# Importing house hold items



## cedricp (Apr 30, 2012)

Hi there, we are from Europe, working for an international Institution. We bought a plot in Western Cape a couple of years ago we are building our house this year as we will be retiring there in 2015. We will only apply for retiring visa few months before retirement. We wanted to send our household items from France to get the house ready for when we will be coming during holidays next year. We have been told that we have to pay taxes on our items (mostly furniture) as we do not have yet temporary residency. Any advise how best to proceed ?thanks


----------



## Johanna (Apr 13, 2009)

cedricp said:


> Hi there, we are from Europe, working for an international Institution.
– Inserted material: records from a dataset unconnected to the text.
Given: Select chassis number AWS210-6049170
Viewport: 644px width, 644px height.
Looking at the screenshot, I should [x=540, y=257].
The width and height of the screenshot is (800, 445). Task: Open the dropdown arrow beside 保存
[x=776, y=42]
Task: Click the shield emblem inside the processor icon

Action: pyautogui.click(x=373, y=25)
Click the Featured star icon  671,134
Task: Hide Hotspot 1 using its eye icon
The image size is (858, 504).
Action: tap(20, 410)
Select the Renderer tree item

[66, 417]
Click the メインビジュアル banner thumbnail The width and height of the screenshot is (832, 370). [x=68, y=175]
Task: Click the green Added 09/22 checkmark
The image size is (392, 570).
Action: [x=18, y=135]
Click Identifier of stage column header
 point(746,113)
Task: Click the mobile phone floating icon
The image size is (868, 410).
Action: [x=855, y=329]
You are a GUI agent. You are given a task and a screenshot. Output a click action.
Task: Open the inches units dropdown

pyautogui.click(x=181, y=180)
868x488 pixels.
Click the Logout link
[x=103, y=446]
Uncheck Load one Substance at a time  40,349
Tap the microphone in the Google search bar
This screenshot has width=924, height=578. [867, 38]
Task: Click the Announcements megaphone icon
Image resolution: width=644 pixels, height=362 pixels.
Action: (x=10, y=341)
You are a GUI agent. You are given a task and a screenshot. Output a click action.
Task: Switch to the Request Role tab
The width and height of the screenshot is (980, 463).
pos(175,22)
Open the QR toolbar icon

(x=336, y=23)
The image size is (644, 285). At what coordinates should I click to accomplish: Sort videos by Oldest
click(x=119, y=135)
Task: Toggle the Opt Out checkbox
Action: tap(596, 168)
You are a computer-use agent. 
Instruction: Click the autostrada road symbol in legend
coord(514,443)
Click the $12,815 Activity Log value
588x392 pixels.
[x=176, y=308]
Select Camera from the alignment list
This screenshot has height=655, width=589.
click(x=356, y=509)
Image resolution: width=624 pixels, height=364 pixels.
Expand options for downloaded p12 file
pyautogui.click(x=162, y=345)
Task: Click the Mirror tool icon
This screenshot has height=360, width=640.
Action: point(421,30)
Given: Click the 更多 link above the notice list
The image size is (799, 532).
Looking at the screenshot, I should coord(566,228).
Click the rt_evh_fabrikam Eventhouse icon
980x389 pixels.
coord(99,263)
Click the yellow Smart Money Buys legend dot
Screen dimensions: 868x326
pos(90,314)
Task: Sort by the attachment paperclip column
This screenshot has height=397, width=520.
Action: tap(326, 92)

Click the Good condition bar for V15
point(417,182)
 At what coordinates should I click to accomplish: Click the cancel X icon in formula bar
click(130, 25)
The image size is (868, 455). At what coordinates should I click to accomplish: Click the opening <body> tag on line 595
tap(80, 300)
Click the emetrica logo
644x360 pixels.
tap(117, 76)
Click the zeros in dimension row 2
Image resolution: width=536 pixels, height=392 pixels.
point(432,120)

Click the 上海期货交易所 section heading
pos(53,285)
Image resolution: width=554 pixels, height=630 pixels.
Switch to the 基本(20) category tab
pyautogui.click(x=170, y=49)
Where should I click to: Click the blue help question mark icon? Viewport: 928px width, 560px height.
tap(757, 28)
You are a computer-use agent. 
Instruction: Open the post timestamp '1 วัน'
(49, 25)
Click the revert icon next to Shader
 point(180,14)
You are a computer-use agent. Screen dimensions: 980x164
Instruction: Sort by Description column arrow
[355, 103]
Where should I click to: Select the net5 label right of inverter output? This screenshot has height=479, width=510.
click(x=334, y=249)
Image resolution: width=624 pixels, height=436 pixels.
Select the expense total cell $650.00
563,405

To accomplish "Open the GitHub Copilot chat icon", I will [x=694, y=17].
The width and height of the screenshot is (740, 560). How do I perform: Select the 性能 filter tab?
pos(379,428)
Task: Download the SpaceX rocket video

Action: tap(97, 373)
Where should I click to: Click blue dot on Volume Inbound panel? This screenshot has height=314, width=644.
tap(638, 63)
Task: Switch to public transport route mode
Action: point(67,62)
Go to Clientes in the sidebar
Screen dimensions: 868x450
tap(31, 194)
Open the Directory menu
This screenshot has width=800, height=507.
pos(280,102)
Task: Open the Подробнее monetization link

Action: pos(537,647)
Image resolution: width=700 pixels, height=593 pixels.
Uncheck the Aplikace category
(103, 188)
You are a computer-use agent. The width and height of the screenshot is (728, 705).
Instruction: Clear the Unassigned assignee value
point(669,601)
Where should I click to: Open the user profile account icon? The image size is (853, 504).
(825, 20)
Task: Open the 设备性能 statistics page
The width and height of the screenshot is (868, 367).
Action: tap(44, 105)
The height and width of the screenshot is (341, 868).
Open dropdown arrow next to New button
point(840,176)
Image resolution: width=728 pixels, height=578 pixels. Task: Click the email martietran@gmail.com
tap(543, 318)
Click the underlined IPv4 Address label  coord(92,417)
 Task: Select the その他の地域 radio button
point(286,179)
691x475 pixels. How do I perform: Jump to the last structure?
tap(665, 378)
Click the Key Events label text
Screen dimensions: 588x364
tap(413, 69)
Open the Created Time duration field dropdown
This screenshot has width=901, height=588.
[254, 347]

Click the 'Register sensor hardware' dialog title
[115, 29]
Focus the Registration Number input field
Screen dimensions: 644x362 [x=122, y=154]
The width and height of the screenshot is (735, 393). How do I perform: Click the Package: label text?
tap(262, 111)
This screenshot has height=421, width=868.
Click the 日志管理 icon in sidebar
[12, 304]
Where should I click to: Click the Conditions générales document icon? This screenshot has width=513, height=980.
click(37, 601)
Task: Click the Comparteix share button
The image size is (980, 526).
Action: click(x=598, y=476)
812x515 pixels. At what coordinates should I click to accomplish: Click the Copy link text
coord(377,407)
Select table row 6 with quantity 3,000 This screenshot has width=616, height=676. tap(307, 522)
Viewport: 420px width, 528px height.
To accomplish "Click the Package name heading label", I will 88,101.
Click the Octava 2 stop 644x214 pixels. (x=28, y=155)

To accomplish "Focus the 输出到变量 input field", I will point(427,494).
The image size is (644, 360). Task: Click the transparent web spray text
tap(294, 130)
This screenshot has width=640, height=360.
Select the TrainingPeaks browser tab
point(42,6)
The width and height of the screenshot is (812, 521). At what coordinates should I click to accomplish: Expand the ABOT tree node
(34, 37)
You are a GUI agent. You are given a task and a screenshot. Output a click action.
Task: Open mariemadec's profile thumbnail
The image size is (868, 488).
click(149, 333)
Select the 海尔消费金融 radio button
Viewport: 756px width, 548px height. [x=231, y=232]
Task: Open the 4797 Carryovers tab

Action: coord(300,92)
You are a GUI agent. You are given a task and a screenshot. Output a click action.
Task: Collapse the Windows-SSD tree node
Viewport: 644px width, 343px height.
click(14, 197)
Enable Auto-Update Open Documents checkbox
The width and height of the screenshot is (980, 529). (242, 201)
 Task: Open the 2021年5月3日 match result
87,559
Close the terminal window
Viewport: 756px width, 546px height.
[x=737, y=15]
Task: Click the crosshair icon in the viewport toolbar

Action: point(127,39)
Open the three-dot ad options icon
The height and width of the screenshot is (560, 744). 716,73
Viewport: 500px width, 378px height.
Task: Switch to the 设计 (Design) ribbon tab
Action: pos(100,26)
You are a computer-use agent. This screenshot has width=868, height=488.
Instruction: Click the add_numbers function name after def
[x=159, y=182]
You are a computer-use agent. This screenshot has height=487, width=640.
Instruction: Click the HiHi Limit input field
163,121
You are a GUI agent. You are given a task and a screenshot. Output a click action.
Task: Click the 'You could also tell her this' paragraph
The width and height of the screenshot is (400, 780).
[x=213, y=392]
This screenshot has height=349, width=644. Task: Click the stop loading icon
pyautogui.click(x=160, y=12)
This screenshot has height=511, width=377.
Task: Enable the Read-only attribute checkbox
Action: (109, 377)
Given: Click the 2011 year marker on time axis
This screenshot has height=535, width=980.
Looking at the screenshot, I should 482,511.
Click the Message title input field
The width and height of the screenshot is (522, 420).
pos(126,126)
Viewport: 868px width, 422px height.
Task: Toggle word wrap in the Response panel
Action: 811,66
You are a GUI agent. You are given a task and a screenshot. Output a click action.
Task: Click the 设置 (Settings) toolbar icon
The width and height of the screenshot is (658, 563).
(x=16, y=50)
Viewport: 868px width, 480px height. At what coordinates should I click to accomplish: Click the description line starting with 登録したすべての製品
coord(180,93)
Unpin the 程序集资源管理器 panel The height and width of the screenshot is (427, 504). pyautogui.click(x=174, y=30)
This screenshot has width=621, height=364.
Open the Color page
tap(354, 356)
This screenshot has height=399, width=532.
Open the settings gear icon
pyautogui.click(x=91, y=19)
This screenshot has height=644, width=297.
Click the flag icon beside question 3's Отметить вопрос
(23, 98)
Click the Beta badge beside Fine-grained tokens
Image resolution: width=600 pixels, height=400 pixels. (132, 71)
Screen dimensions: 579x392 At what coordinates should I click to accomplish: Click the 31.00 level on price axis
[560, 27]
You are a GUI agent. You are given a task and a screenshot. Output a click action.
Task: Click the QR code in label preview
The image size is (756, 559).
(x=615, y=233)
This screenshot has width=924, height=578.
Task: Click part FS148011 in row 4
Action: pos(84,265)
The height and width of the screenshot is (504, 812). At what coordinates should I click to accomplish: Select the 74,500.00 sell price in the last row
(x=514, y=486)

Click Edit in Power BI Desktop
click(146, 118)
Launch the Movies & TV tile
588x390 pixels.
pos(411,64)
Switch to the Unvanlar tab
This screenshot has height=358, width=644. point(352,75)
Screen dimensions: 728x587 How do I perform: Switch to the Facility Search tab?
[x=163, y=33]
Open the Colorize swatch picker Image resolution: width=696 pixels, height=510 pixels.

We bought a plot in Western Cape a couple of years ago we are building our house this year as we will be retiring there in 2015. We will only apply for retiring visa few months before retirement. We wanted to send our household items from France to get the house ready for when we will be coming during holidays next year. We have been told that we have to pay taxes on our items (mostly furniture) as we do not have yet temporary residency. Any advise how best to proceed ?thanks



Not necessarily. Unless everything is brand new and still in the box, quiestions may be asked, we brought a brand new TV and dvd recorder back from the UK, no questions asked.

Customs did not even look at our container, the only thing that bothered them was the car we took from SA to the UK and brought back to SA!

Yip, still driving the same car, hardly ever used one of our cars in the UK, so we now have a "new" old car!


----------